- In MS, the immune system damages the insulating coating on nerve cells known as myelin. The human body does have a limited and often insufficient ability to repair the myelin layer, in a process known as remyelination.
- The efficiency of the remyelination process declines as a person ages, which has important implications for people with progressive MS.
- The reduction in efficiency of remyelination during ageing is thought to be due to a lack of myelin-producing cells in the damaged area of the brain, as well as the lack of precursor cells which can turn into myelin-producing cells.
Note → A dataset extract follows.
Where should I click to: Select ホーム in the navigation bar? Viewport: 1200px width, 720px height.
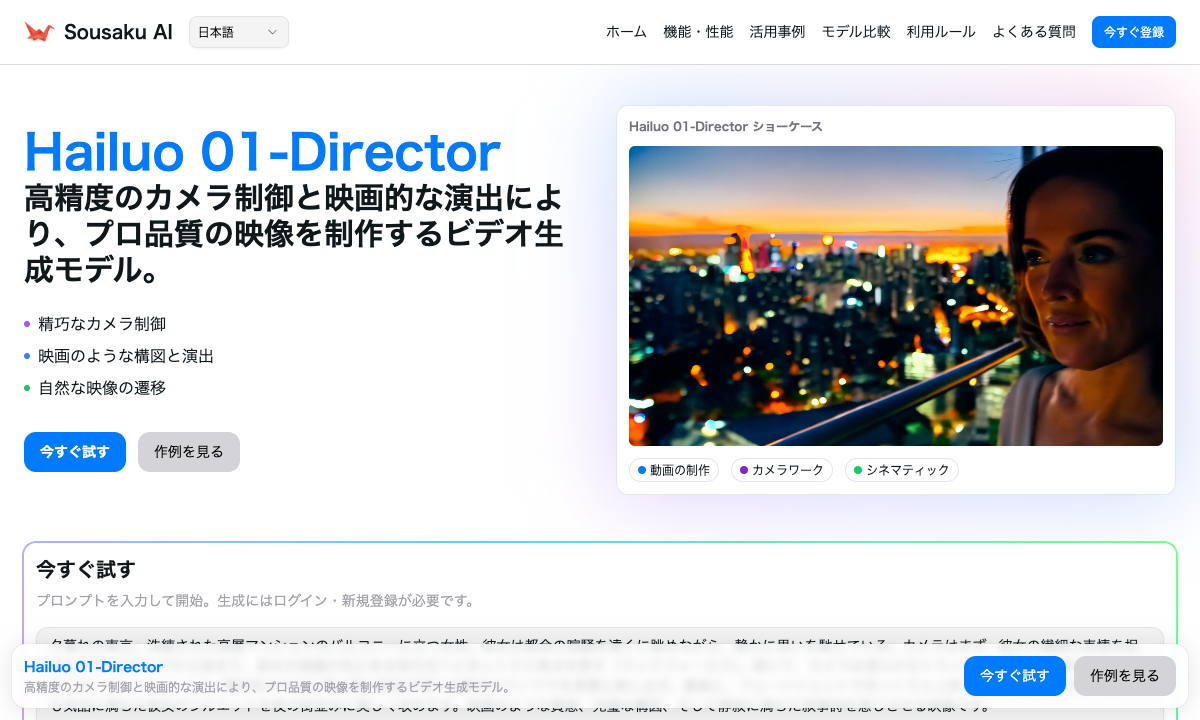[625, 31]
- International researchers have found a way to restore the “youthfulness” of precursor myelin-producing cells from aged laboratory models using dietary restriction.
Ageing and remyelination
Myelin both protects and nourishes the nerve fibres that they encase, and this allows the efficient signaling along the nerve fibres. When the myelin gets damage, the nerve signals are slowed or even blocked, resulting in symptoms. Once remyelination occurs, it is thought that this signal can be restored and reduce the symptoms a person may be experiencing. However, in the absence of this nourishment and protection, the nerve fibers can die, permanently preventing the signals.
Like any part of the body, the cells in the brain aren’t static and it is a constant regenerative process replacing old and damaged cells, meaning that the body has to have the ability to remyelinate nerve fibres. However, like many biological processes, this becomes less efficient with age.
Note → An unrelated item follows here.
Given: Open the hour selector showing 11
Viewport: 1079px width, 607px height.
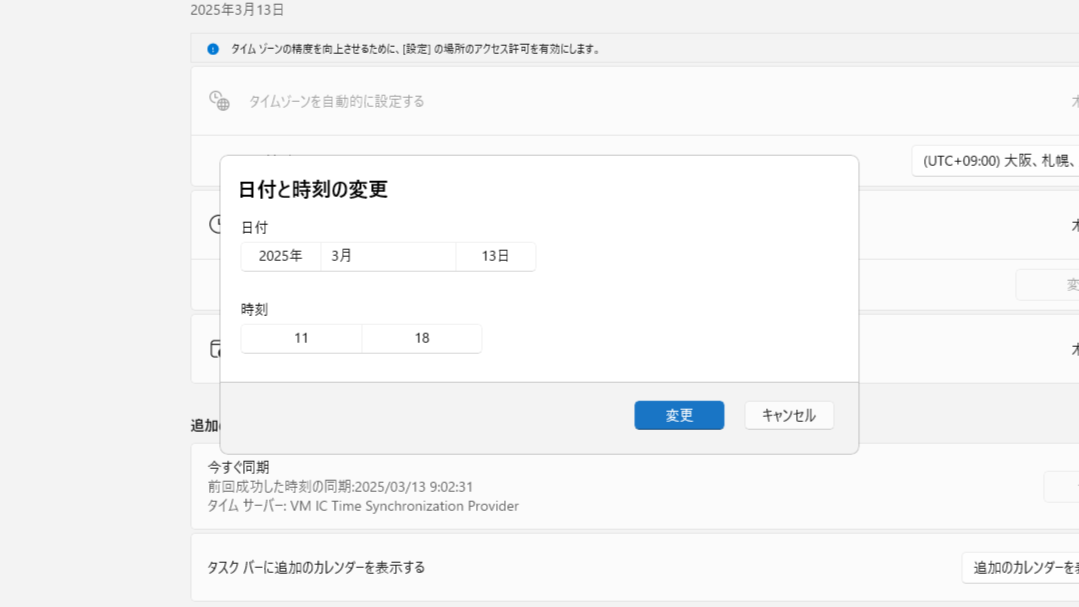Looking at the screenshot, I should point(301,338).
The slowing of remyelination with age is thought to be due to the delay in precursor myelin-producing cells (precursor cells) forming mature myelin-producing cells, called oligodendrocytes. This suggests that providing the precursor cells with a more youthful environment may help promote remyelination.
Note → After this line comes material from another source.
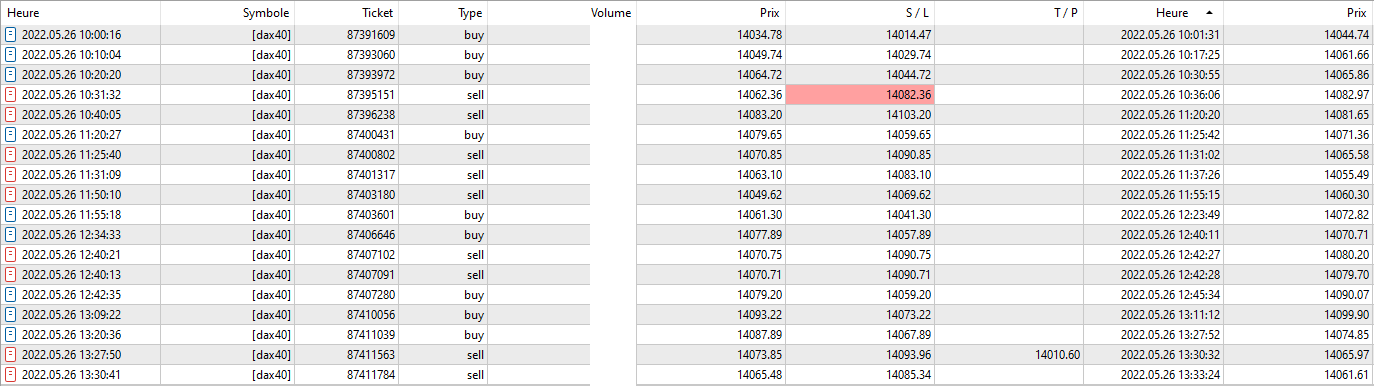The width and height of the screenshot is (1374, 386).
Task: Select the red highlighted 14082.36 stop loss cell
Action: [x=860, y=95]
What did the researchers do?
Published in the prestigious journal, Cell Stem Cell, international researchers, including Australian researcher Associate Professor Peter van Wijngaarden, investigated whether providing precursor cells from aged laboratory models with a more youthful environment may promote remyelination. The researchers also compared the features of young and older precursor cells to work out what is causing the delayed remyelination. Finally, the researchers looked at the effects of dietary restriction in ageing models, as this is known to alter the ageing process.
What did the researchers find?
Using laboratory models, the researchers initially confirmed that age caused the precursor cells to be slower at forming oligodendrocytes even when these cells were grown under conditions that promoted the formation of oligodendrocytes. The researchers also found that age also caused these precursor cells to lose some of their stem cell properties and showed characteristics of stem cell ageing. Stem cells have the ability to develop into many different cell types and in some cases, repair damaged tissue. The loss of these features means that aged precursor cells no longer retain their full ability to regenerate and remyelinate.
The researchers thought that reversing the age-related changes in aged precursor cells may help promote remyelination. Dietary restriction is one way known to reduce ageing. To test this, the researchers compared dietary restriction for 6 months vs normal diet in a laboratory model. Following this, the researchers looked at the rate of remyelination. They found that fasting had consistently more complete remyelination, whereas a normal diet resulted in remyelination only around the edges of any areas of demyelination.
The researchers also used metformin, which is a medication that mimics fasting, widely prescribed for type 2 diabetes, to replicate the effects of fasting. In exciting results, the researchers found that like fasting, metformin also restored some remyelination capacity.
What does this mean?
These important findings show that dietary restriction and mimics of dietary restriction can reverse the age-related changes in precursor myelin-producing cells, and ultimately improve remyelination. It is still very much early days, and further research is needed as all this work is in laboratory models of MS and how this translates to people with MS is not known. However, the results are very promising and will hopefully help to provide a way to promote myelin repair in MS.